──────── Records shown

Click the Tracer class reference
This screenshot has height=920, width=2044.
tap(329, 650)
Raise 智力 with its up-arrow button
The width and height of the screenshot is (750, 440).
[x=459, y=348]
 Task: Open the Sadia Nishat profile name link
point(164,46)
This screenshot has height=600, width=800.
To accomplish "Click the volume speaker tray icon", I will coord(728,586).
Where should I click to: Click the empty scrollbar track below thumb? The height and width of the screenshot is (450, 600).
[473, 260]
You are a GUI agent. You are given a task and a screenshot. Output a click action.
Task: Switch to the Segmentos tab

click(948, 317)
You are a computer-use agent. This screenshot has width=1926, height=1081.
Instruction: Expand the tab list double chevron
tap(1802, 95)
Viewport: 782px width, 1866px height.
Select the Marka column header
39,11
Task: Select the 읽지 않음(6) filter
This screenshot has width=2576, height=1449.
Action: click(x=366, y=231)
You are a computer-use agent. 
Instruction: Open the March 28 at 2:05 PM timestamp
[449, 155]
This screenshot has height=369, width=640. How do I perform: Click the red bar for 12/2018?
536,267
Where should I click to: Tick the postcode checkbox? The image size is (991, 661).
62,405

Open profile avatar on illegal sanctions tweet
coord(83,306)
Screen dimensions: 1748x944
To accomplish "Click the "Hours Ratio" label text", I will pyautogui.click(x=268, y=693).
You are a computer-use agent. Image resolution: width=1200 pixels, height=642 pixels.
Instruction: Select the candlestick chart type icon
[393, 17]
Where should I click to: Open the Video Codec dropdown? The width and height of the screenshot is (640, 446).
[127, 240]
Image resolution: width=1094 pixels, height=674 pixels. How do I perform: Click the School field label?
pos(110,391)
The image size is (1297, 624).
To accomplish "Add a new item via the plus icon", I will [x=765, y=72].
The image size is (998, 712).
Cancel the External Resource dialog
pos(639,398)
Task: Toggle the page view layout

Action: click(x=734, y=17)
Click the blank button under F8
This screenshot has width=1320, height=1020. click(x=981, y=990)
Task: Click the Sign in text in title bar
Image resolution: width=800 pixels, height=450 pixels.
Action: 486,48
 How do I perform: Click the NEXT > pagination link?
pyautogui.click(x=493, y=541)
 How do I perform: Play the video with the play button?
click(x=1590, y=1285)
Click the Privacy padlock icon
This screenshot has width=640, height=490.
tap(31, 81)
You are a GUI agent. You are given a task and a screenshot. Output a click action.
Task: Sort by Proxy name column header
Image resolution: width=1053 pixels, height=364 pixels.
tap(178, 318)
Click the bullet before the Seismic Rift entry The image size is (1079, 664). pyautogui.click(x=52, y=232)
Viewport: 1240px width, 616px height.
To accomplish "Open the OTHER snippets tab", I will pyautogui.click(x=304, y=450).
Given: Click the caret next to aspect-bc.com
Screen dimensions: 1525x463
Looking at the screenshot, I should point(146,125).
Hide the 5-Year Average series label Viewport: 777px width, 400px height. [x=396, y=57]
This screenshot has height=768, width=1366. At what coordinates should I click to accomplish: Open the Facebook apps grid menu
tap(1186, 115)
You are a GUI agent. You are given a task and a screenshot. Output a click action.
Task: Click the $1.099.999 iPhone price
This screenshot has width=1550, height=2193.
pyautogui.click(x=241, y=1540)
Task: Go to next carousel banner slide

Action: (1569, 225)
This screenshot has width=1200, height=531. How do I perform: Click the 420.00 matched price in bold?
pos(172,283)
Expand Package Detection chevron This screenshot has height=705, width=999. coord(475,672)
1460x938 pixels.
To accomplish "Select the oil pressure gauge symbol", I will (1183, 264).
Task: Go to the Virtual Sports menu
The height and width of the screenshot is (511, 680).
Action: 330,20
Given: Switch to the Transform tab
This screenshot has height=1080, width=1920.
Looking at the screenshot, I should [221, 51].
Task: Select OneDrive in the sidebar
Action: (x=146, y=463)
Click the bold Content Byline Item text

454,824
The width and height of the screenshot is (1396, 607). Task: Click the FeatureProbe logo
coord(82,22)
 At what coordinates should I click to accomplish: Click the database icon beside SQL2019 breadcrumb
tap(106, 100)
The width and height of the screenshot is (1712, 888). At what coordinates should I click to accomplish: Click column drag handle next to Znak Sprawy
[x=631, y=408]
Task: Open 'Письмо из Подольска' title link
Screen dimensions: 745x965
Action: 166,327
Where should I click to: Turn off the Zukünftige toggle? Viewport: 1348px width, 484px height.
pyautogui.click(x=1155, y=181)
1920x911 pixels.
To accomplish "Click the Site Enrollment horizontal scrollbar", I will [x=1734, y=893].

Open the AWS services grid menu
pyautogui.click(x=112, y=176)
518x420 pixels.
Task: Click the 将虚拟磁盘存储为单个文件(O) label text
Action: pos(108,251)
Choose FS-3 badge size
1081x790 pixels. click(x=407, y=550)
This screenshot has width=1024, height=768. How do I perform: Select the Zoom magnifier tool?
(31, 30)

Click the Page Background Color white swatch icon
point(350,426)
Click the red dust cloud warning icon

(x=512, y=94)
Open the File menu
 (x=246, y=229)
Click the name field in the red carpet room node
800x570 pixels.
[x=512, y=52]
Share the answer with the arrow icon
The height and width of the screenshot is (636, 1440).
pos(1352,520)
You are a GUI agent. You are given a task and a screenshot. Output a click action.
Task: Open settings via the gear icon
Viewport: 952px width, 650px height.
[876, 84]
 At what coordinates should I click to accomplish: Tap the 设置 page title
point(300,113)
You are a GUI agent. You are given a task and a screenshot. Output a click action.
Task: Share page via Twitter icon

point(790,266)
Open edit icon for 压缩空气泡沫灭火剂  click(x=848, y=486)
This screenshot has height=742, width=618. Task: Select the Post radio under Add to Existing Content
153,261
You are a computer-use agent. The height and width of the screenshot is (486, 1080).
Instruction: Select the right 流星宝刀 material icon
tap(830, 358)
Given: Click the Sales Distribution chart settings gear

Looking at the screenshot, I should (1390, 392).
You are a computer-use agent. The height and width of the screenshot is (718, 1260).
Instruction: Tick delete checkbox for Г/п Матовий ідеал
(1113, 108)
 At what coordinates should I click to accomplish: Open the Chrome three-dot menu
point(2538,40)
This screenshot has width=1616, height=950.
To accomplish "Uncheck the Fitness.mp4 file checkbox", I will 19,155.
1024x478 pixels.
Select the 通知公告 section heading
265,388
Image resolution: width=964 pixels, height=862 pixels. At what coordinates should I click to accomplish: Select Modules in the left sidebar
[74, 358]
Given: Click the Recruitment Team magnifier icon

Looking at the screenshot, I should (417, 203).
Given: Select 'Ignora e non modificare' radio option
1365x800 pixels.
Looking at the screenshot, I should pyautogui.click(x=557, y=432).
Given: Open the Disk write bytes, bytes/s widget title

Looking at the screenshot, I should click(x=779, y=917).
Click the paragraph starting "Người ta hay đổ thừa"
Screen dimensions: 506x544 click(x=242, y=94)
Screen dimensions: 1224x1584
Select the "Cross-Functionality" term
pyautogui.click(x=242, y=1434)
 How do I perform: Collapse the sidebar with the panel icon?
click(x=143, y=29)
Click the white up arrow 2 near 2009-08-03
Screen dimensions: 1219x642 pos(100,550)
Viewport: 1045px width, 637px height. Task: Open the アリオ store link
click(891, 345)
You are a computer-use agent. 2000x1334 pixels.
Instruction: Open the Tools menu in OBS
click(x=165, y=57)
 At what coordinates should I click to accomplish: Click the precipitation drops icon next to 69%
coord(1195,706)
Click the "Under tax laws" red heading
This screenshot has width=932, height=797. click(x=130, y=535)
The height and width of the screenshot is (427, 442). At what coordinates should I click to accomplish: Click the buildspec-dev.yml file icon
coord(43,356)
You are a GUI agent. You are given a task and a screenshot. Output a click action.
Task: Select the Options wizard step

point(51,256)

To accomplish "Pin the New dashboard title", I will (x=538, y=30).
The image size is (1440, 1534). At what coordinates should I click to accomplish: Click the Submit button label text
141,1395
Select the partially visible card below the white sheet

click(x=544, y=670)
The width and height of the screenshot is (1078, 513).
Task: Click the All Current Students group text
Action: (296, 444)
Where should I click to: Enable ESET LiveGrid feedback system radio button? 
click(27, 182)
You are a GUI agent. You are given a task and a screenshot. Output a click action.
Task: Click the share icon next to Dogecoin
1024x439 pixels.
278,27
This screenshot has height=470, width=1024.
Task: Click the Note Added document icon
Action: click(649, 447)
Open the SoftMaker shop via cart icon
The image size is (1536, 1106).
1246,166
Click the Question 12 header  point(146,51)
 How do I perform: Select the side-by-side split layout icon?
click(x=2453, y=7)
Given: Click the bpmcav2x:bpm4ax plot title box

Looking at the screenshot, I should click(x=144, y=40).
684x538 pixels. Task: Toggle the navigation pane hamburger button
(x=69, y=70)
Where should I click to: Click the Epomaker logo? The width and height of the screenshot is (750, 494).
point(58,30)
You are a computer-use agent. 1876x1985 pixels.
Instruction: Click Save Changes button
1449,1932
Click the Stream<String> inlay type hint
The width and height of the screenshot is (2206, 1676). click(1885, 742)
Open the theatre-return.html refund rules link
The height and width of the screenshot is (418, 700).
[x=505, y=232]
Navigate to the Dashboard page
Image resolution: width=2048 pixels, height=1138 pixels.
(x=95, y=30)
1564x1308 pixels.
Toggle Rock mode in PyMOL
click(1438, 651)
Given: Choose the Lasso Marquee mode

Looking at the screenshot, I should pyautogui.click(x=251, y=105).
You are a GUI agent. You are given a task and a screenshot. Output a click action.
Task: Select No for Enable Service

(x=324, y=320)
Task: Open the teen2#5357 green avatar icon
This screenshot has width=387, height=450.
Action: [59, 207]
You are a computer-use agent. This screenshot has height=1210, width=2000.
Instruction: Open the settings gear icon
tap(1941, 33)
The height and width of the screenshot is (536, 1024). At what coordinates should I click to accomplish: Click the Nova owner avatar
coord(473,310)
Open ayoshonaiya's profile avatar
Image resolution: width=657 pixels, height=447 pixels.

────────────────

Objective
Can you return every line of the records that contains the word "magnifier"? Case counts, so match only that exact capitalization.

Answer
This screenshot has width=1024, height=768. How do I perform: Select the Zoom magnifier tool?
Given: Click the Recruitment Team magnifier icon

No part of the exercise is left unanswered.